Throughout, Karen O, the band’s leader, howls with ferocity –  enchanting stomps of delight – and is a figurehead who emits the air of a seductress who will savage you at a moment’s notice. In a scene dominated by effortlessly cool, male frontmen, Karen O is an alpha female with a mesmeric concoction of body movement, bright clothes and yelps of sass. On Fever to Tell, Karen O cuts through the record- her confidence and vigour separating her from her contemporaries. Her ability to flit from balls out fury to expressions of emotionally channelled turmoil place her firmly in line as the anointed successor to Debbie Harry as the queen of the New York underground.

And Fever To Tell also finds multi-instrumentalist, Nick Zinner, in peak form- as his cacophony of feedback creates an elaborate wall of sound which has so many moving parts, yet is so perfect in its basic simplicity.
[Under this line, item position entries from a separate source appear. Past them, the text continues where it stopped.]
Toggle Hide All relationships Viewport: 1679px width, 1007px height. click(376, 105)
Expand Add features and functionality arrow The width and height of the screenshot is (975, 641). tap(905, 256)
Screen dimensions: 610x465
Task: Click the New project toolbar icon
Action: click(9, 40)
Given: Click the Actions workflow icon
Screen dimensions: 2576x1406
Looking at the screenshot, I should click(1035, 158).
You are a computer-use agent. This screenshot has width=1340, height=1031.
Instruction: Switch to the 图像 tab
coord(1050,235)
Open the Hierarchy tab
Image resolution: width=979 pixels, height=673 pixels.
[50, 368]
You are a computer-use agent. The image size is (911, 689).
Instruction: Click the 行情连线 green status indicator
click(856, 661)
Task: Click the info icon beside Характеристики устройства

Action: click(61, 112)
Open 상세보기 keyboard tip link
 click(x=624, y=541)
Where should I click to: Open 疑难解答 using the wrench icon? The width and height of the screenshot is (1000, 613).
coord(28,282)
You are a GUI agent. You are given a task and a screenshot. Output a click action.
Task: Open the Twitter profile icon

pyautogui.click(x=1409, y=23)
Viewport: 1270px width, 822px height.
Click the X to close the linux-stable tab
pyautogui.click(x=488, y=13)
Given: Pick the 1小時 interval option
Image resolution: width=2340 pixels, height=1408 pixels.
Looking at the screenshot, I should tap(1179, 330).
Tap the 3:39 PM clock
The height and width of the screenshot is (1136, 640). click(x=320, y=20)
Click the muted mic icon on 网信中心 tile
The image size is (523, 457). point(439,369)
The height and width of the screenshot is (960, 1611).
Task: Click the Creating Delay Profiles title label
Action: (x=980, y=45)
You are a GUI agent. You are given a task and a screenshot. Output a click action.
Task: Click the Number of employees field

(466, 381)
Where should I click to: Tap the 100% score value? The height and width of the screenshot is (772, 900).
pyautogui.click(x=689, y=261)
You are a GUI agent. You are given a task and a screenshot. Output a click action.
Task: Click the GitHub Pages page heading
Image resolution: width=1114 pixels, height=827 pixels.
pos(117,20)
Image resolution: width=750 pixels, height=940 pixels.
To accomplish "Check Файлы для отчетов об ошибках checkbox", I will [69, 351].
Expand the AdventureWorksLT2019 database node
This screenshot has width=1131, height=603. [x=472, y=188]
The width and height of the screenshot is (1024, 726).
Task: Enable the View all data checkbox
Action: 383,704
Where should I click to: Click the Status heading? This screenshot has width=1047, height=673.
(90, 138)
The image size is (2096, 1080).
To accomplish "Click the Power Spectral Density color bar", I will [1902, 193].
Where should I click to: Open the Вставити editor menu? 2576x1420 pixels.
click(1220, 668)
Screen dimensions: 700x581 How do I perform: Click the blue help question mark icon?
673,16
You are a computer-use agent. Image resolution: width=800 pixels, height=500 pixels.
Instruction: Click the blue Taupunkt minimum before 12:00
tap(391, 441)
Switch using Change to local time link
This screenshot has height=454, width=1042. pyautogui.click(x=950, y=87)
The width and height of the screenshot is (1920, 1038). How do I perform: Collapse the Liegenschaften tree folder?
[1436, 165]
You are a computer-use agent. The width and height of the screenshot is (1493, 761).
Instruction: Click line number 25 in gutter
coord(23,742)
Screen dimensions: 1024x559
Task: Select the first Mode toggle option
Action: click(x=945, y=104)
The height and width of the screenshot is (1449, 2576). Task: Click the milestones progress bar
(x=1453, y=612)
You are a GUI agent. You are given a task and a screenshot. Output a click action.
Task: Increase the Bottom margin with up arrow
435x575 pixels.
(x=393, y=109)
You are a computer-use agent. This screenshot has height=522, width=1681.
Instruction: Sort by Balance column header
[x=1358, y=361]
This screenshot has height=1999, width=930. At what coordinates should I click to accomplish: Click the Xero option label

Therefore allowing the voice of Karen O to thrill, throttle and tantalise the listener. Zinner drives his guitar into creating otherworldly sounds quite like no one before him. He has a uniqueness to his style that allows the band to create a bombastic fullness that mesmerises. While on drums, Brian Chase is the heartbeat of the album; the consistent backdrop that anchors the riffs of Zinner and the whirling howls of Karen O. The genius of Chase is his ability to leave space for the fusion of their sound to ignite and explode.

Fever to Tell is the guttural sound of New York City, and a band at their primal pomp. Yeah Yeah Yeahs may have gone onto enjoy more widespread commercial success with the avant-rock disco synth fusion album of It’s Blitz! – which featured, arguably, their biggest cross over hits, Zero and Heads will Roll – but Fever To Tell captures the raw energy and vulnerability with which they burst onto the scene. And for this reason, it is, in my eyes, one of the most important debut records of the noughties.